- [Work required] Copy all of the data below line for line, without changing a single character.

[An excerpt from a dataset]
— START —
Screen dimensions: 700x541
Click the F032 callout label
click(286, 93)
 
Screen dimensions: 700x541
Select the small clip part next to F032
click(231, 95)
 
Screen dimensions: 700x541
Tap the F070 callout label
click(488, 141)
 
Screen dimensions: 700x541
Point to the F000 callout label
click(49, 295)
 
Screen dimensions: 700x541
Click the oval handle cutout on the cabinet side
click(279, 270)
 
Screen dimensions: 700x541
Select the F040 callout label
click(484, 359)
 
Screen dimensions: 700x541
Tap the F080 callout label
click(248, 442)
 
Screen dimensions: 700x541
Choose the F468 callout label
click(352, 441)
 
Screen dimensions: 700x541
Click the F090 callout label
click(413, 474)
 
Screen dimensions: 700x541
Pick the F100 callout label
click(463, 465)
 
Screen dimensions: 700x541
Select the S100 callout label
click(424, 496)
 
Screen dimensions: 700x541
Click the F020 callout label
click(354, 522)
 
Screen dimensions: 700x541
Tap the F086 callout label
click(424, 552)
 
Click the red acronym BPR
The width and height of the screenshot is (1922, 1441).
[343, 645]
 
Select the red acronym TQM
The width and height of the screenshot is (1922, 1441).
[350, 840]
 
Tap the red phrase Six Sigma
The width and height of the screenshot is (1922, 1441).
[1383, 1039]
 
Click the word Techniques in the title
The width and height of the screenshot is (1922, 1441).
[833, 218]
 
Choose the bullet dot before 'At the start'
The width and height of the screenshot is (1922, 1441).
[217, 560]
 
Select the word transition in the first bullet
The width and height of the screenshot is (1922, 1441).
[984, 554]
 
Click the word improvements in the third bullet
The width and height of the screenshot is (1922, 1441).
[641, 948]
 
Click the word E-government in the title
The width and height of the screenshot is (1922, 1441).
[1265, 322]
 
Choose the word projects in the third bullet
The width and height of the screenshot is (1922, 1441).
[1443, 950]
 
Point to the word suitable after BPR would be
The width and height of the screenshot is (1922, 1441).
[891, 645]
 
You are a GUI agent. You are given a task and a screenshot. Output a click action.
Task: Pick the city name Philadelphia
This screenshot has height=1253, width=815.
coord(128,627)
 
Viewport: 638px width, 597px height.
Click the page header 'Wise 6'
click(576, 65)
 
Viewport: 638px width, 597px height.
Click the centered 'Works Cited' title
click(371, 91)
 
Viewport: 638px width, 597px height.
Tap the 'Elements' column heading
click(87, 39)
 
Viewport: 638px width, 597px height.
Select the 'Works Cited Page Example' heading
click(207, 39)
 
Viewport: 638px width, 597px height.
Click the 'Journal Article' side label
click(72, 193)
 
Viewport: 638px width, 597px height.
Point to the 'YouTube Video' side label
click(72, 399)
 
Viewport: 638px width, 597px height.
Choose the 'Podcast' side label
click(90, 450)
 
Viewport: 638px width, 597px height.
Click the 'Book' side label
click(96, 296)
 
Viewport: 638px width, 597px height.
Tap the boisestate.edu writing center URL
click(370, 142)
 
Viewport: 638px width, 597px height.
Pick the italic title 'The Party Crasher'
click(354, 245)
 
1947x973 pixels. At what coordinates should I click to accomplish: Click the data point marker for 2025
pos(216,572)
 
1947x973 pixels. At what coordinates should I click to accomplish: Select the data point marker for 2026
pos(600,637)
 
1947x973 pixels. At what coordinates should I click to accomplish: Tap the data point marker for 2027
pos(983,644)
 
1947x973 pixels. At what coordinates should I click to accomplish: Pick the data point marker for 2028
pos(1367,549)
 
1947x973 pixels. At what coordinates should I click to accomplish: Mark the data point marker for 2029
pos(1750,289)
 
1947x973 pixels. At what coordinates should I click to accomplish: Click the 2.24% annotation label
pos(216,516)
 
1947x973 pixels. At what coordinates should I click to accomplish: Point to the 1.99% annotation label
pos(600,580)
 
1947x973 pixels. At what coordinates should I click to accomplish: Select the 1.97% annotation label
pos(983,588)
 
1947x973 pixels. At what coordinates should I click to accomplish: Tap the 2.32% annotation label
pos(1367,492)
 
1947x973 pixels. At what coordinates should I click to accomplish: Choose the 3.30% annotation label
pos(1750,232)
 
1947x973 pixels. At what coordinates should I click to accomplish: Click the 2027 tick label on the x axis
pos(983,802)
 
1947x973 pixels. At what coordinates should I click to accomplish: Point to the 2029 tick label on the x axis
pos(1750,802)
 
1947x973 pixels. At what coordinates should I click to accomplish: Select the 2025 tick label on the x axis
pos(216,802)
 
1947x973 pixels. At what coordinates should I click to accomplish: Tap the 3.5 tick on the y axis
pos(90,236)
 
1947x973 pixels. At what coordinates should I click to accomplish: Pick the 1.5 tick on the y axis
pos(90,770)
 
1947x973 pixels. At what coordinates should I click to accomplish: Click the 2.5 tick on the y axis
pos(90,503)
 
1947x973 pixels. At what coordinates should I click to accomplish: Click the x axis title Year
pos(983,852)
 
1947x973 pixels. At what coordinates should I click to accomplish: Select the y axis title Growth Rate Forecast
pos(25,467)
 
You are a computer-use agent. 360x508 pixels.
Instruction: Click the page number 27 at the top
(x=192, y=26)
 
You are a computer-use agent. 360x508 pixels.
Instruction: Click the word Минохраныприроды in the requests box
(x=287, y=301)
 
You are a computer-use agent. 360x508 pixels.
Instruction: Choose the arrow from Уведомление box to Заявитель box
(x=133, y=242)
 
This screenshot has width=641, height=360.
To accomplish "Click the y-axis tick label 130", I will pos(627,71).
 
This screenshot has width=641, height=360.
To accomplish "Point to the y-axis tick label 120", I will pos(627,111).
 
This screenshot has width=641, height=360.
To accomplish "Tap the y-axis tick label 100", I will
— END —
- [Response to the task]
Screen dimensions: 700x541
Click the F032 callout label
click(286, 93)
 
Screen dimensions: 700x541
Select the small clip part next to F032
click(231, 95)
 
Screen dimensions: 700x541
Tap the F070 callout label
click(488, 141)
 
Screen dimensions: 700x541
Point to the F000 callout label
click(49, 295)
 
Screen dimensions: 700x541
Click the oval handle cutout on the cabinet side
click(279, 270)
 
Screen dimensions: 700x541
Select the F040 callout label
click(484, 359)
 
Screen dimensions: 700x541
Tap the F080 callout label
click(248, 442)
 
Screen dimensions: 700x541
Choose the F468 callout label
click(352, 441)
 
Screen dimensions: 700x541
Click the F090 callout label
click(413, 474)
 
Screen dimensions: 700x541
Pick the F100 callout label
click(463, 465)
 
Screen dimensions: 700x541
Select the S100 callout label
click(424, 496)
 
Screen dimensions: 700x541
Click the F020 callout label
click(354, 522)
 
Screen dimensions: 700x541
Tap the F086 callout label
click(424, 552)
 
Click the red acronym BPR
The width and height of the screenshot is (1922, 1441).
[343, 645]
 
Select the red acronym TQM
The width and height of the screenshot is (1922, 1441).
[350, 840]
 
Tap the red phrase Six Sigma
The width and height of the screenshot is (1922, 1441).
[1383, 1039]
 
Click the word Techniques in the title
The width and height of the screenshot is (1922, 1441).
[833, 218]
 
Choose the bullet dot before 'At the start'
The width and height of the screenshot is (1922, 1441).
[217, 560]
 
Select the word transition in the first bullet
The width and height of the screenshot is (1922, 1441).
[984, 554]
 
Click the word improvements in the third bullet
The width and height of the screenshot is (1922, 1441).
[641, 948]
 
Click the word E-government in the title
The width and height of the screenshot is (1922, 1441).
[1265, 322]
 
Choose the word projects in the third bullet
The width and height of the screenshot is (1922, 1441).
[1443, 950]
 
Point to the word suitable after BPR would be
The width and height of the screenshot is (1922, 1441).
[891, 645]
 
You are a GUI agent. You are given a task and a screenshot. Output a click action.
Task: Pick the city name Philadelphia
This screenshot has height=1253, width=815.
coord(128,627)
 
Viewport: 638px width, 597px height.
Click the page header 'Wise 6'
click(576, 65)
 
Viewport: 638px width, 597px height.
Click the centered 'Works Cited' title
click(371, 91)
 
Viewport: 638px width, 597px height.
Tap the 'Elements' column heading
click(87, 39)
 
Viewport: 638px width, 597px height.
Select the 'Works Cited Page Example' heading
click(207, 39)
 
Viewport: 638px width, 597px height.
Click the 'Journal Article' side label
click(72, 193)
 
Viewport: 638px width, 597px height.
Point to the 'YouTube Video' side label
click(72, 399)
 
Viewport: 638px width, 597px height.
Choose the 'Podcast' side label
click(90, 450)
 
Viewport: 638px width, 597px height.
Click the 'Book' side label
click(96, 296)
 
Viewport: 638px width, 597px height.
Tap the boisestate.edu writing center URL
click(370, 142)
 
Viewport: 638px width, 597px height.
Pick the italic title 'The Party Crasher'
click(354, 245)
 
1947x973 pixels. At what coordinates should I click to accomplish: Click the data point marker for 2025
pos(216,572)
 
1947x973 pixels. At what coordinates should I click to accomplish: Select the data point marker for 2026
pos(600,637)
 
1947x973 pixels. At what coordinates should I click to accomplish: Tap the data point marker for 2027
pos(983,644)
 
1947x973 pixels. At what coordinates should I click to accomplish: Pick the data point marker for 2028
pos(1367,549)
 
1947x973 pixels. At what coordinates should I click to accomplish: Mark the data point marker for 2029
pos(1750,289)
 
1947x973 pixels. At what coordinates should I click to accomplish: Click the 2.24% annotation label
pos(216,516)
 
1947x973 pixels. At what coordinates should I click to accomplish: Point to the 1.99% annotation label
pos(600,580)
 
1947x973 pixels. At what coordinates should I click to accomplish: Select the 1.97% annotation label
pos(983,588)
 
1947x973 pixels. At what coordinates should I click to accomplish: Tap the 2.32% annotation label
pos(1367,492)
 
1947x973 pixels. At what coordinates should I click to accomplish: Choose the 3.30% annotation label
pos(1750,232)
 
1947x973 pixels. At what coordinates should I click to accomplish: Click the 2027 tick label on the x axis
pos(983,802)
 
1947x973 pixels. At what coordinates should I click to accomplish: Point to the 2029 tick label on the x axis
pos(1750,802)
 
1947x973 pixels. At what coordinates should I click to accomplish: Select the 2025 tick label on the x axis
pos(216,802)
 
1947x973 pixels. At what coordinates should I click to accomplish: Tap the 3.5 tick on the y axis
pos(90,236)
 
1947x973 pixels. At what coordinates should I click to accomplish: Pick the 1.5 tick on the y axis
pos(90,770)
 
1947x973 pixels. At what coordinates should I click to accomplish: Click the 2.5 tick on the y axis
pos(90,503)
 
1947x973 pixels. At what coordinates should I click to accomplish: Click the x axis title Year
pos(983,852)
 
1947x973 pixels. At what coordinates should I click to accomplish: Select the y axis title Growth Rate Forecast
pos(25,467)
 
You are a computer-use agent. 360x508 pixels.
Instruction: Click the page number 27 at the top
(x=192, y=26)
 
You are a computer-use agent. 360x508 pixels.
Instruction: Click the word Минохраныприроды in the requests box
(x=287, y=301)
 
You are a computer-use agent. 360x508 pixels.
Instruction: Choose the arrow from Уведомление box to Заявитель box
(x=133, y=242)
 
This screenshot has width=641, height=360.
To accomplish "Click the y-axis tick label 130", I will pos(627,71).
 
This screenshot has width=641, height=360.
To accomplish "Point to the y-axis tick label 120", I will pos(627,111).
 
This screenshot has width=641, height=360.
To accomplish "Tap the y-axis tick label 100", I will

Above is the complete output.